Quello del film dei Coen somiglia in modo impressionante a Joyce. Forse è un caso, forse è l’ennesima allusione ai tanti modi per declinare la parola Ulisse. Come pure è un caso che Joyce aveva in grande attenzione il cinema, le sue potenzialità e che per una certa fase della vita svolse a Dublino il lavoro di gestore di cinema. Ecco cosa piace ai Coen, a Joel ed Ethan piace scherzare. Ai loro occhi il cinema è l’illusione che può mettere in scena solo ciò che non è mai esistito o che non esiste più. Della realtà non si parlerà mai, essa è un puro gioco cinematografico, o mitologico come insegnarono i grandi mitografi del passato. La realtà è solo un insieme di fugaci fotogrammi tra due citazioni prese in prestito da altri film. Perché, in fondo, i Coen amano citare, amano scomporre, amano darci freddamente del cinema la parte più leggera e scherzosa.

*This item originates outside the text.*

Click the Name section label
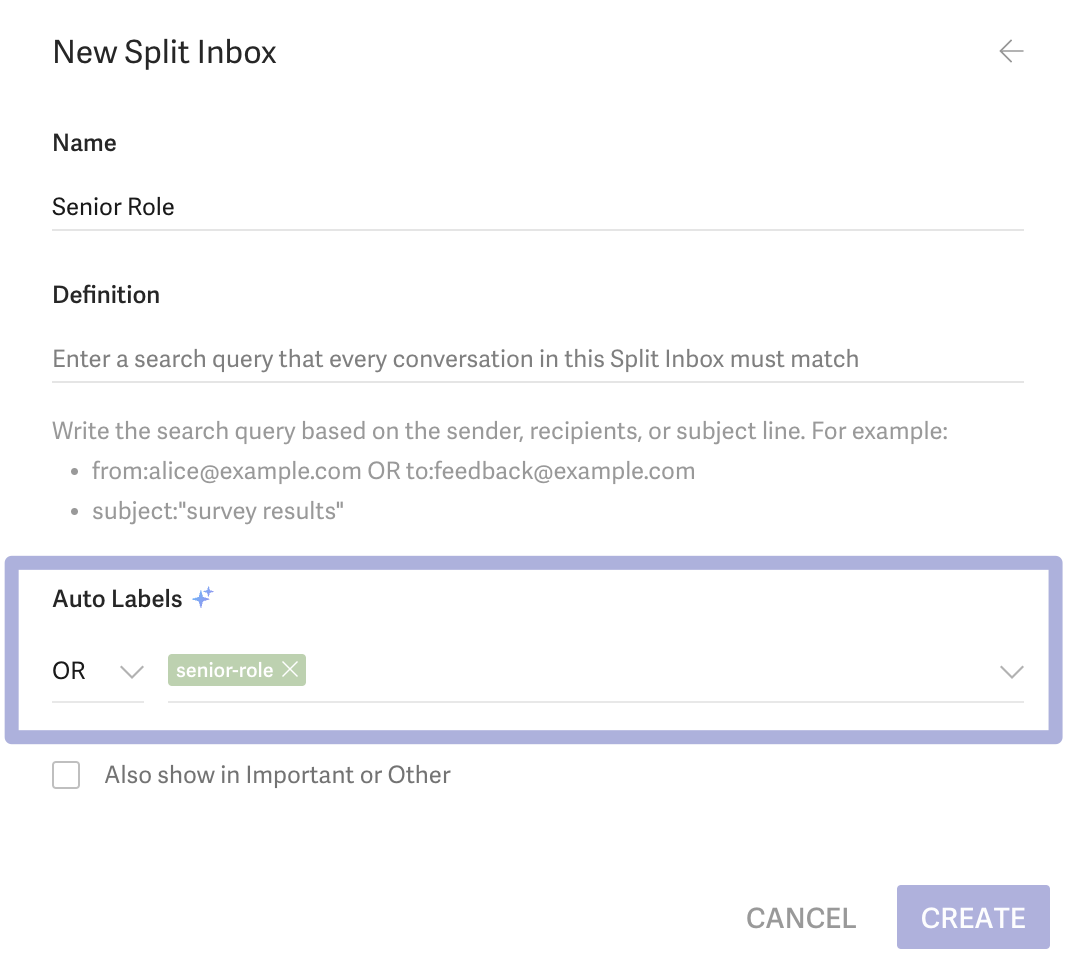 (85, 143)
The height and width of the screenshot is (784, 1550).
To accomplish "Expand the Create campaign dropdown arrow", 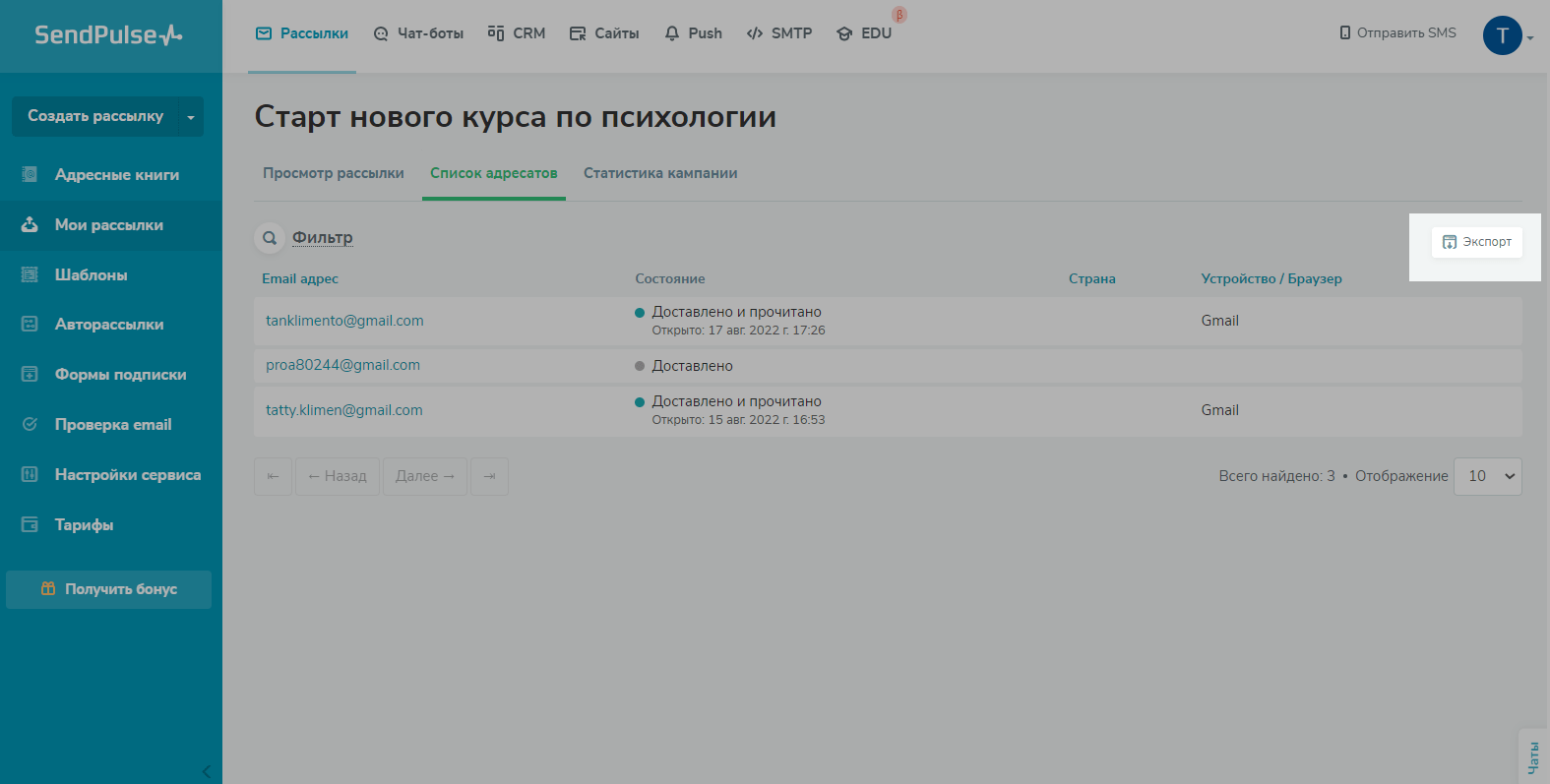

Omero entra in questa leggerezza. Aver affidato a Clooney la parte di un Ulisse alla brillantina (quando era già involontario Ulisse ne La tempesta perfetta) quasi che l’Illuminismo adorniano sia inseparabile da una certa untuosità filosofica, non è solo antifilologia, è anche il modo, il solo che i due fratelli prediligono, per dirci che fare cinema è esibirsi sul vuoto. Che vero e falso non sono alternativi o connessi, ma puramente interscambiabili. Come i due Ulisse. Chi può smentire? Chi può approvare? La sola cosa che vediamo è il Mito che trapassa nel Logos e un Logos che si reinventa nel Mito. Tutto è disponibile e tutto in fondo è inutile. Si resta nella retorica, nel cinema che abbandona l’esperienza e si traveste di ironia: «Assisteremo alla nascita di un nuovo mondo, alla vera età della ragione», proclama Ulysses Everett mentre con gli amici è aggrappato a una tavola per non essere travolto dall’inondazione. Ben presto la grande vallata fornirà elettricità a tutti gli abitanti. Siamo in piena dialettica dell’illuminazione.